Rafael

Personal information
- Full name: Rafael da Silva Santos
- Date of birth: 22 March 1979 (age 47)
- Place of birth: Rio de Janeiro, Brazil
- Height: 1.90 m (6 ft 3 in)
- Position: Defender

Youth career
- Campo Grande
- America-RJ

Senior career*
- Years: Team / Apps / (Gls)
- 0000–1999: Botafogo
- 1999–2000: America-RJ
- 0000–2002: Ypiranga
- 2002–2003: 1860 Munich / 5 / (0)
- 2003–2004: 1. FC Nürnberg / 2 / (0)
- 2004–?: Paulista
- 2007: Pahang FA

International career
- Brazil U20

= Rafael (footballer, born 1979) =

Brazilian footballer

Rafael da Silva Santos (born 22 March 1979), known as Rafael, is a Brazilian former professional footballer who played as a defender. He spent one season in the Bundesliga with 1860 Munich.

==Career==
Rafael was a member of the Brazil under-20 national team.
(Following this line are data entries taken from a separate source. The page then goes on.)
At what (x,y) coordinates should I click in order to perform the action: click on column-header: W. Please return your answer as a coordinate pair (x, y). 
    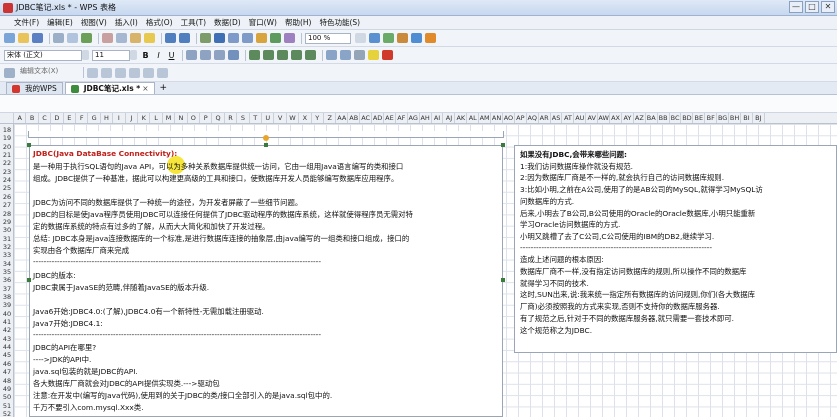
    Looking at the image, I should click on (294, 118).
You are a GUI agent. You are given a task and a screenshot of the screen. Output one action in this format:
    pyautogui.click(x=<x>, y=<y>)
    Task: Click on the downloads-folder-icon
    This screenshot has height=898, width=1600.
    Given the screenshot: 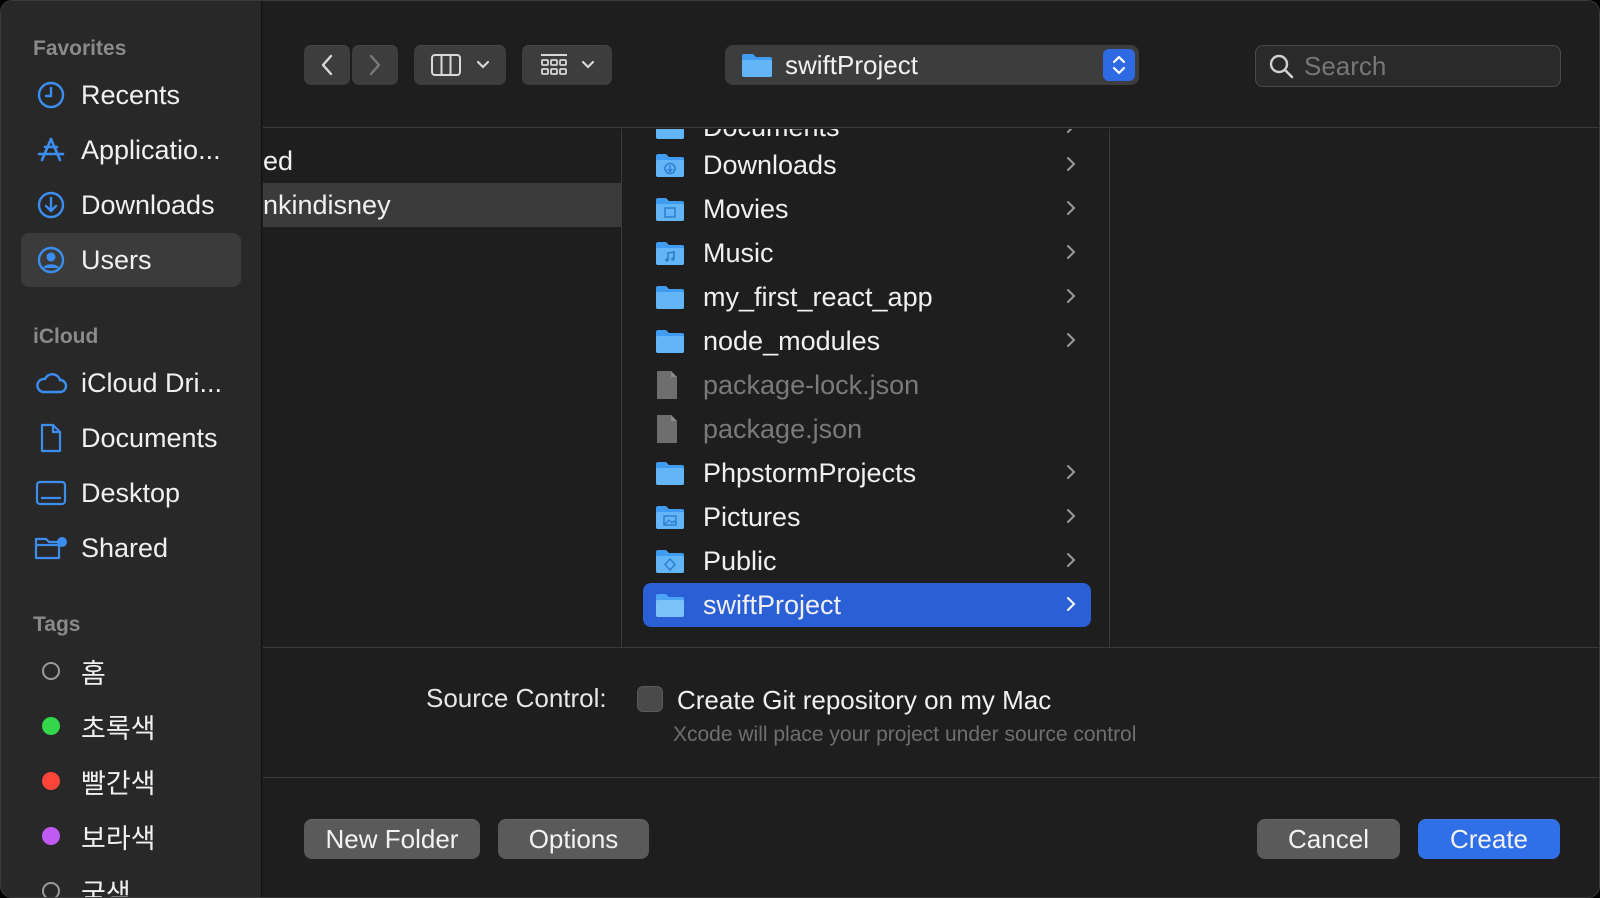 What is the action you would take?
    pyautogui.click(x=679, y=165)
He joined 1860 Munich from Ypiranga ahead of the 2002–03 season, having previously played for Brazilian lower-league clubs. He made five appearances in the Bundesliga. 1860 Munich did not take up the option to extend his contract.

After a year at 1. FC Nürnberg, where he made two 2. Bundesliga appearances, he returned to Brazil with Paulista.